This speaks for two things—That Charles cannot hurt Camilla physically, but also that he cannot help her when she is in pain.
''But how,'' said Charles, who was close to tears, ''how could you possibly justify cold-blooded murder?''
Henry lit a cigarette. “I prefer to think of it,” he had said, “as redistribution of matter.”
Charles isn’t possessive. Francis framing him that way is purely due to his own denial of his abuse. When Francis attempted to kiss Camilla, she was drunk… A direct mirror of how he’d been assaulted by him already.
And in the later half of the book, Charles ‘’true colours’’ aren’t suddenly getting highlighted, he’s just reached his breaking point.
His mental break wasn't because Camilla pulled away, but because of the overwhelming guilt the murder left him with. Charles had consistently attempted to prevent that murder.
During the ravine scene, he’s the one asking to go home. And when that does not work, he says he’s hungry, because he’s desperate for an excuse to leave that won’t provoke anyone.
At every opportunity, Charles concerns are swiped under the rug and left to collect dust.
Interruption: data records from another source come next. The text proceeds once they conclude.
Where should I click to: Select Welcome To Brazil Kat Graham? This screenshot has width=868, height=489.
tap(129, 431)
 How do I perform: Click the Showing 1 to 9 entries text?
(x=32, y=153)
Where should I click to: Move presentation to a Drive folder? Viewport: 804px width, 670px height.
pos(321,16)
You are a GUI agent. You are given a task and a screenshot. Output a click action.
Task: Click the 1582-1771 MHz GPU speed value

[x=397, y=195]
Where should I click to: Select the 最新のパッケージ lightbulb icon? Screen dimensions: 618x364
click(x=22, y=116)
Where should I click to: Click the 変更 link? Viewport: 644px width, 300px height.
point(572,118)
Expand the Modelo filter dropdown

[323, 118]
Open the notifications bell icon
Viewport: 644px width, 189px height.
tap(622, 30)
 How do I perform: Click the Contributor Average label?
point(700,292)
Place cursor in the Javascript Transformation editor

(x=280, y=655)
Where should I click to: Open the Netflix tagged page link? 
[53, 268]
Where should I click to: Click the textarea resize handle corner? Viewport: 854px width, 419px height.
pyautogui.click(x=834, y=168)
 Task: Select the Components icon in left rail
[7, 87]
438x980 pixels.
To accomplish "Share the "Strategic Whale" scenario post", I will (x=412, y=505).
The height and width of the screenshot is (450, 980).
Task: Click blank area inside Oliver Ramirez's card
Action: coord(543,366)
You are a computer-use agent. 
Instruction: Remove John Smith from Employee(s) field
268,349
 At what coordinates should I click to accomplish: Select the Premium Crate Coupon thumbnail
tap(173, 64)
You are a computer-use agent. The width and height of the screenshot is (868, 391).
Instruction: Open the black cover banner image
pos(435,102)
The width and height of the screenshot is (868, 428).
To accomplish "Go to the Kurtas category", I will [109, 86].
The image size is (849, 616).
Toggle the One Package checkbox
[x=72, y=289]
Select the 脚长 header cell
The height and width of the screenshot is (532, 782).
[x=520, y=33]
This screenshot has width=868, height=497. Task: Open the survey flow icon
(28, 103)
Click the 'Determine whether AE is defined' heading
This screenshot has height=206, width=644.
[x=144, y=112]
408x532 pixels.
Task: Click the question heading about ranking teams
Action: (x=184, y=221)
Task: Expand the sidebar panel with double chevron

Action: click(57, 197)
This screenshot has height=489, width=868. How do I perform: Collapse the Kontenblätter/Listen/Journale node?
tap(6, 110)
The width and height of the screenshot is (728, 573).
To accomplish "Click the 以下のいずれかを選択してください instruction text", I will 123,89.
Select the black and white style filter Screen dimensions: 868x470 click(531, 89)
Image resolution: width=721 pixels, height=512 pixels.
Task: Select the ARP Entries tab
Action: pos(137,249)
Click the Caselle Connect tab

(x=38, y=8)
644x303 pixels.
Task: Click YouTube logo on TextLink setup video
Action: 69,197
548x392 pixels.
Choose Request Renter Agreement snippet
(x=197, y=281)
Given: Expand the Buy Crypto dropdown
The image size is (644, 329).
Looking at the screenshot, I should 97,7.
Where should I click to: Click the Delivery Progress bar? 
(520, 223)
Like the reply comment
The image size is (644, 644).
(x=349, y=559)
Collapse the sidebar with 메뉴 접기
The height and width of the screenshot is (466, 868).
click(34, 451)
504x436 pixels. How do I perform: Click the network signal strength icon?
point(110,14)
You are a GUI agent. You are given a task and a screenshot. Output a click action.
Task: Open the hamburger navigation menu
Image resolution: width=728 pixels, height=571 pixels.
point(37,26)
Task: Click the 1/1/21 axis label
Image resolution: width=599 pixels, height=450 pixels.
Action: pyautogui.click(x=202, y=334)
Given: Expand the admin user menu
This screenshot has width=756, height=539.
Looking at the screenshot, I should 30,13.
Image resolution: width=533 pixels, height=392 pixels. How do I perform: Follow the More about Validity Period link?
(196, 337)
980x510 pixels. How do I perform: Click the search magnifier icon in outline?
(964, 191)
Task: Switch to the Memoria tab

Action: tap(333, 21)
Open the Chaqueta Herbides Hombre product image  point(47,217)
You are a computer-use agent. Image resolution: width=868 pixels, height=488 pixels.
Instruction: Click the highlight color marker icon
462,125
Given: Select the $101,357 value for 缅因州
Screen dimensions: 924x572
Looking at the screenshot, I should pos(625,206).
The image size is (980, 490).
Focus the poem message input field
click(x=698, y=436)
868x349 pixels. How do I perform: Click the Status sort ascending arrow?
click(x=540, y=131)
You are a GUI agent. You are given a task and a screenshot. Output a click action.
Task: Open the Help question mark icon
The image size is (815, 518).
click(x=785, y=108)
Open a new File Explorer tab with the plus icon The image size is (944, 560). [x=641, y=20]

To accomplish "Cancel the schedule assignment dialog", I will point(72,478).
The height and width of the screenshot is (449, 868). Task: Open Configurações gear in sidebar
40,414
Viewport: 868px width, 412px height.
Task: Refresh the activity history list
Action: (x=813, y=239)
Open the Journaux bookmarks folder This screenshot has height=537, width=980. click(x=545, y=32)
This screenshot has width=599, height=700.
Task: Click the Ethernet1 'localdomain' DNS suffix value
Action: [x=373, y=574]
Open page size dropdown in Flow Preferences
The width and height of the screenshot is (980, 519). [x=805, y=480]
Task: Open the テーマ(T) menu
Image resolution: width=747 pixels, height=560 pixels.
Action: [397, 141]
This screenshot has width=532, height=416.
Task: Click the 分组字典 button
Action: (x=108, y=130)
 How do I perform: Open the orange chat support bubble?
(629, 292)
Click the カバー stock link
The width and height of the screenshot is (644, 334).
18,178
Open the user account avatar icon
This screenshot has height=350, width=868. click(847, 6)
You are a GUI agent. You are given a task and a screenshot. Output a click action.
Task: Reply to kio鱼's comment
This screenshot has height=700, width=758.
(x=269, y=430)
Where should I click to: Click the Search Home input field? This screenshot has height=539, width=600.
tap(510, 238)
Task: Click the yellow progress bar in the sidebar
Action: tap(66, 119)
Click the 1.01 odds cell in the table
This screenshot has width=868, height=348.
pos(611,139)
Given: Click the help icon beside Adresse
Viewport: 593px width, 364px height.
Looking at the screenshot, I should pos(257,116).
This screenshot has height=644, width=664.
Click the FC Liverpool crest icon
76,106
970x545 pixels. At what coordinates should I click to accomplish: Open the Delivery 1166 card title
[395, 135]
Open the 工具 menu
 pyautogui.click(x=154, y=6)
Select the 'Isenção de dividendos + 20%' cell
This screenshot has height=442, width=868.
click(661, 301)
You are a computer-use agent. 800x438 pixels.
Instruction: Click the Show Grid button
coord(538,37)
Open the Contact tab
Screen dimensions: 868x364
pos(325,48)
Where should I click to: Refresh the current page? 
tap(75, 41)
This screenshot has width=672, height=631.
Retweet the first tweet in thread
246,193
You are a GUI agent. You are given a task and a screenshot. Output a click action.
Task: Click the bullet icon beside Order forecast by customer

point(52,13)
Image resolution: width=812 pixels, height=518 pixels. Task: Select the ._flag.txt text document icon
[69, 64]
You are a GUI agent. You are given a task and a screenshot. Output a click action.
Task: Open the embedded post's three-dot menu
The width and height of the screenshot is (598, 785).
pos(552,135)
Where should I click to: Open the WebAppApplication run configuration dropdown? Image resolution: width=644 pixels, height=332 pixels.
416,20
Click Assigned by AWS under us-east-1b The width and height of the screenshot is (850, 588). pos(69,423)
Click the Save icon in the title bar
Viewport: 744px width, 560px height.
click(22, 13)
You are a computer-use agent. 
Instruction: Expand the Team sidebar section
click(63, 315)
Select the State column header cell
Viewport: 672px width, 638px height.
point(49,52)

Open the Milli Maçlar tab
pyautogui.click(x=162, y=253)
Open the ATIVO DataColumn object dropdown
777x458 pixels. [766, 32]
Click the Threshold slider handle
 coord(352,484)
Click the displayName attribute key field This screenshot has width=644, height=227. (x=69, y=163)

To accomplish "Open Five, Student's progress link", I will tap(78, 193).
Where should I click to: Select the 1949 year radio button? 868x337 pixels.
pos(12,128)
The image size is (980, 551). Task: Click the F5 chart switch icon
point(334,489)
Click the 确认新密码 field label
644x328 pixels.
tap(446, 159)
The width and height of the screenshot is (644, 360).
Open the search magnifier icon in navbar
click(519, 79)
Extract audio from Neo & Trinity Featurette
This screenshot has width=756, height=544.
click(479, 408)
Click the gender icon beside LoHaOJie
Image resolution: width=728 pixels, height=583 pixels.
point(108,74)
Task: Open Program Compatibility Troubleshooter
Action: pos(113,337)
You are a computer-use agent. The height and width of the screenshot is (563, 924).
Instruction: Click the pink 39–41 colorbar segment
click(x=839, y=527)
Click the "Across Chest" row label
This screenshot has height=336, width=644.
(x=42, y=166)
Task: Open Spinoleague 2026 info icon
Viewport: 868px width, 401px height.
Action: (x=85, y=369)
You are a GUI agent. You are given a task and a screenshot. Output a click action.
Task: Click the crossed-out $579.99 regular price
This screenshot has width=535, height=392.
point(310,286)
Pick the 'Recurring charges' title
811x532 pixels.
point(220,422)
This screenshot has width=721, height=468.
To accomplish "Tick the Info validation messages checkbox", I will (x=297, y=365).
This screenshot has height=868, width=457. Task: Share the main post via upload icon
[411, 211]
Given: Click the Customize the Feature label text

Who’s forced to be complicit in a murder? Who’s then used for his soft-hearted nature to consol said murdered persons distraught family members?
Like Bunny knew Henry had been planning on murdering him, Charles had known too: Now what did both react with? Fear hidden beneath aggression; Charles never brought that gun because he was mad with jealousy, he brought it because he'd finally buckled under the pressure.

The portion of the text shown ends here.